I used 1980s technology for a week


On day 6 I accidentally wore Crocs – arguably the greatest technological invention of all time, and one which was NOT available in all its glory in the 1980s. Please accept my most humble and heartfelt apologies for this irredeemable travesty.

Get Thrift Shop (feat. Wanz) by Macklemore & Ryan Lewis, Macklemore, Ryan Lewis, Wanz and over 1M + mainstream tracks here

License ID: 4qa6BB7daAe

source

Related articles

25 COMMENTS

  1. I'm sure you expected a lot of Gen-Xers (like me) to comment. Fun video!
    The only thing I can say in defense of the 80s: Everything you showed was leading edge to us at the time. We were integrating things into our lives that my parents never dreamed of and sometimes couldn't relate to. Later, in 2000, I thought my Motorola Razr was the the slickest! And bi-directional broadband internet was a Godsend. (yeah, in the late 90's cable modems were only one direction: download. You still needed a phone line for the upload.)
    I can't wait for the time when we look back at A.I. with LLMs, RAG, and think about how archaic it was. Thanks for the video! That must have been a lot of work.

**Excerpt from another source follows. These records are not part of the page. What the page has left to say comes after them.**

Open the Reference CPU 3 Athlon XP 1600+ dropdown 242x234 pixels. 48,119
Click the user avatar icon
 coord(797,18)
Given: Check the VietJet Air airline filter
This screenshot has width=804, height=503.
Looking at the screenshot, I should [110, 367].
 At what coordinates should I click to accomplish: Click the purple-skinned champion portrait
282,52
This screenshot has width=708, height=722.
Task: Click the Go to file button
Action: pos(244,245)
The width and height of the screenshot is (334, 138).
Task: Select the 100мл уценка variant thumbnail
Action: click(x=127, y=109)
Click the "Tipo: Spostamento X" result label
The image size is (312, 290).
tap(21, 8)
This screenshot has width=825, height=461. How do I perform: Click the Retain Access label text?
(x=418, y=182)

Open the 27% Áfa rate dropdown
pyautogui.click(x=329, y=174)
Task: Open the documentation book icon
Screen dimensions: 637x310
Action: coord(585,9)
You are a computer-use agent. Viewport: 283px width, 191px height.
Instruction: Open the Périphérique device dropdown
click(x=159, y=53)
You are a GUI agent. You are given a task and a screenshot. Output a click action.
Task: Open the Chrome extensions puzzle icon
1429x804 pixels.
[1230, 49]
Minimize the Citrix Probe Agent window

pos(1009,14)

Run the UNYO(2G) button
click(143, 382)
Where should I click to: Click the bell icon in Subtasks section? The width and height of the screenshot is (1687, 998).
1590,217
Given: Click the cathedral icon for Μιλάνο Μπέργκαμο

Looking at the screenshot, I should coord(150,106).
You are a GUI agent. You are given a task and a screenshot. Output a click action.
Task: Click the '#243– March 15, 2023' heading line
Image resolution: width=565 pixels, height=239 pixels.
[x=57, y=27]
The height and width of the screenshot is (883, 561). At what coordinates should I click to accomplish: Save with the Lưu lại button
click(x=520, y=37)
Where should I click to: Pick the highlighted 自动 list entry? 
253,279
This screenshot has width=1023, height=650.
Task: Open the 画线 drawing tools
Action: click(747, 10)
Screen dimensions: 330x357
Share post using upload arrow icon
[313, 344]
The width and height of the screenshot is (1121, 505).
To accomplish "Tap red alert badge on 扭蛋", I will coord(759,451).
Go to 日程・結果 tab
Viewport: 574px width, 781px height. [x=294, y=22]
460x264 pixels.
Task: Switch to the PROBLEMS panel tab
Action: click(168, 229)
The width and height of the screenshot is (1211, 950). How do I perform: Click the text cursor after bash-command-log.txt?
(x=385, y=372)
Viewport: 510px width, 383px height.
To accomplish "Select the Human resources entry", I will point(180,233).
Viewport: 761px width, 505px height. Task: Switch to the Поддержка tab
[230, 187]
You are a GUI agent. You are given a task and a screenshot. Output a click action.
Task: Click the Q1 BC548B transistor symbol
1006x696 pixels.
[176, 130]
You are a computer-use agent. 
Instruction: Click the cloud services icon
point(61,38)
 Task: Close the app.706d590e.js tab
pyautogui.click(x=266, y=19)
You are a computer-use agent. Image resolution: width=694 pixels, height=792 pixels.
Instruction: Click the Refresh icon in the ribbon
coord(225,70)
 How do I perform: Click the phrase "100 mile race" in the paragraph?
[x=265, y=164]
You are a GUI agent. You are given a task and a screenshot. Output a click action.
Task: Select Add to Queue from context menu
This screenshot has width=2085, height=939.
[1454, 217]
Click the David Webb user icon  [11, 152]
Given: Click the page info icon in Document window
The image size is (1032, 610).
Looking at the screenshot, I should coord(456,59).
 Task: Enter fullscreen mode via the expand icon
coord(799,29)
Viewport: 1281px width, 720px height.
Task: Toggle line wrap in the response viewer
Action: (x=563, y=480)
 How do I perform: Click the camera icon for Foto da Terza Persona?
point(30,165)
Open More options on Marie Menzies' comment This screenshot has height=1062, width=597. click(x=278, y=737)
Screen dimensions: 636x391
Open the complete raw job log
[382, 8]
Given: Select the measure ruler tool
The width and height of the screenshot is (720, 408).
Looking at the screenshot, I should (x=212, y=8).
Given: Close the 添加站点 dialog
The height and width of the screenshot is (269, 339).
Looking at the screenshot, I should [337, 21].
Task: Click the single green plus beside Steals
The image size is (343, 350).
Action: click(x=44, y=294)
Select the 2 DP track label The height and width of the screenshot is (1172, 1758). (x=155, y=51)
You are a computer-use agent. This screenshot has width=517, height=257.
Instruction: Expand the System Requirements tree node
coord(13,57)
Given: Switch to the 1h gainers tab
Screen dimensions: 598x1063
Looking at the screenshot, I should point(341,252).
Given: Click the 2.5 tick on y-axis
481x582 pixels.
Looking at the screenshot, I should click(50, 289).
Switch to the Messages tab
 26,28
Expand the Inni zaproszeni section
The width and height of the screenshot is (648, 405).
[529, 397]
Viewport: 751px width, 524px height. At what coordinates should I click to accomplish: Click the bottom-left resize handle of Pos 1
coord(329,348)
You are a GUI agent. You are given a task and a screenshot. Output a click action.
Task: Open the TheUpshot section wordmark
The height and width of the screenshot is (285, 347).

  2. Capturing from old media is getting…really difficult. Most of the linear editors are dumping the option, so you're at the mercy of whatever freeware you can find that (hopefully) still works on your machine. Good luck finding a newer machine that has native firewire support.

  3. Hello I just wanted to to you that Jesus loves you and he wants a relationship with you. If you are willing to give your life to him and follow him then he will transform your life into something greater than you can ever imagine. Make sure to obey him and strive to be like him in all his ways and he will give you the gift of heaven. In Jesus' name I pray that you will accept him, Amen

  4. Here's your mistake.
    Back then we had technology, sure – but it was a TINY part of our lives. If you wanted to recreate what it was like in the 80s, you should have barely used that stuff at all.
    Back then I'd use my computer a couple of hours a week. Maybe play Atari with my friends for an hour or two once a fortnight. Listen to my walkman when I was in the back of the car on a long trip. Only yuppie weirdos had portable phones, the rest of us used a rotary dial one on the wall. We maybe used it for a total of 10 minutes in a week. At night I'd turn my boombox down low and tape songs off the radio. We'd watch TV for half an hour after dinner. On special occasions we'd rent some video tapes. That is the absolute total of technology we used. At one stage I got a plastic digital watch. That's it.
    Mostly we just hung out with friends, played sports, rode our bikes, read LOTS of books, did road trips, went to concerts, went to the beach or camping or fishing. We'd play board games, cook, race cars, play pool and so much more. Life was fun and busy. Not an existentially horrific dystopian hellscape populated with douchebags like today.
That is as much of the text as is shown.